Dropped NetFlow : Flow Sequence Numbers

Michael Patterson : Advanced NetFlow Traffic Analysis
Michael Patterson
Founder and Product manager for Plixer's Scrutinizer NetFlow and sFlow Analyzer as well as Flow Analytics.

Dropped NetFlow : Flow Sequence Numbers

Dropped NetFlow detection should be a major part of the decision making process in your next enterprise NetFlow collector. High volume Netflow collection and reporting without regard to the NetFlow Sequence Numbers should send up red flags to an educated consumer in the market for a reliable NetFlow and IPFIX collector. Here’s why: It is a safe bet that companies serious about network traffic analysis or network traffic monitoring want to know if they are looking at all the data. In many cases they may not be. How would they know?

Are You Missing NetFlow
Routers and switches export flows with something called a flow sequence number.  These flow sequence numbers increment and tell the NetFlow and IPFIX collector that data is missing if a datagram or flow is not received.  If your NetFlow collector is receiving over 100,000 flows per second from hundreds or even thousands of routers, it is nice to know if you can rely on the trends when reports are run.   For example, the Catalyst 6500 NetFlow  exports are not always reliable.   Counting the Flow sequence numbers on a busy Catalyst 6500 reveals a NetFlow overflow with TCAM tables issue that results in reports that display a utilization level on interfaces that are actually dealing with much higher utilization.

Every NetFlow Collector has a limit on what it can handle.  How much it can handle can depend on several components:
  • Architecture of the collector
  • The amount of preprocessing of NetFlow data (e.g. looking for security threats)
  • The version of NetFlow/IPFIX
  • The volume of devices sending flows
  • The volume of flows from any one device

In the screen shot below, we can see that the Scrutinizer Netflow Analyzer  is receiving nearly 6,000 flows per second from 5 different exporters. NOTE: our Linux collector can handle over 100K flows per second!

dropped Flows Overall

After further investigation, we discovered that most if not all of the Missed Flow Sequence Numbers (MFSN) are caused by one device.  See below:

dropped Flows Specific

Above you can see the MFSN trend for port 2055.  Notice directly below this trend outlined in red is a similar trend from a single device (i.e. router).  This tells us that the majority of missed flows across all 5 exporters is happening on one device.

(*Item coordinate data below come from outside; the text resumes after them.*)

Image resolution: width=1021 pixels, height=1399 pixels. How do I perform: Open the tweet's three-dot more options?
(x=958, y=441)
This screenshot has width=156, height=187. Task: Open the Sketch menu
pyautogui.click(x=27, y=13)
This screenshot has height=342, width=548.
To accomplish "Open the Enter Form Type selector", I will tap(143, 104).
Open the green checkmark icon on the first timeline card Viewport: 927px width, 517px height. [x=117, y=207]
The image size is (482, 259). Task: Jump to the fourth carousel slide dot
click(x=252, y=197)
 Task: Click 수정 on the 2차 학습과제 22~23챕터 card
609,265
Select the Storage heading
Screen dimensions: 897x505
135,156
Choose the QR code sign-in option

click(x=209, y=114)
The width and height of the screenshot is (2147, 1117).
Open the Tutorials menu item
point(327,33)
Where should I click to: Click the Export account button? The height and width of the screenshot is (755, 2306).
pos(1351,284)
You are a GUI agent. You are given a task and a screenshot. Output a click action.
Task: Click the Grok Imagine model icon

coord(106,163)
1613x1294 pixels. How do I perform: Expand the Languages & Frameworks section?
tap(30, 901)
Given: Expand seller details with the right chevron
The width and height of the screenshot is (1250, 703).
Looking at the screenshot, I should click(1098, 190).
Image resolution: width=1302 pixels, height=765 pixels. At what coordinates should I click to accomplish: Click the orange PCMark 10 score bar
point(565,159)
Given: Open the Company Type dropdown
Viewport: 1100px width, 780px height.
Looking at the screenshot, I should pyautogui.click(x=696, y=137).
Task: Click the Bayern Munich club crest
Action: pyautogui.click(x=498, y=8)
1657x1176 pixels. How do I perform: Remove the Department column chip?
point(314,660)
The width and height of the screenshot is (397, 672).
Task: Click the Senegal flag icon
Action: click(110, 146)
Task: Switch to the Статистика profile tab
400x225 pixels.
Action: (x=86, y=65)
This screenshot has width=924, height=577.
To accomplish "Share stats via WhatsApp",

What does an increase in MFSN tell us?
The loss of flow exports is usually caused by one of three things:
  1. The network dropped some packets
  2. The router can’t keep up (e.g. Catalyst 6500)
  3. The High Volume NetFlow collector can’t keep up
The above is why NetFlow sequence numbers are becoming increasingly important.  Companies need to know if they can rely on the data: 
If they can’t rely on the data, what is the source of the problem?

NetFlow v9 vs v5
NetFlow v9 flow sequence numbers are incremented per datagram.  NetFlow v5 flow sequence numbers are incremented per flow inside each datagram.  A NetFlow reporting solution that properly deals with this difference requires fairly sophisticated engineering.  Make sure you ask for it.

NetFlow Collection without Flow Sequence Number
The bottom line: NetFlow and IPFIX collection without Flow Sequence Number counting could be unreliable.  This is especially true when dealing with high NetFlow volumes.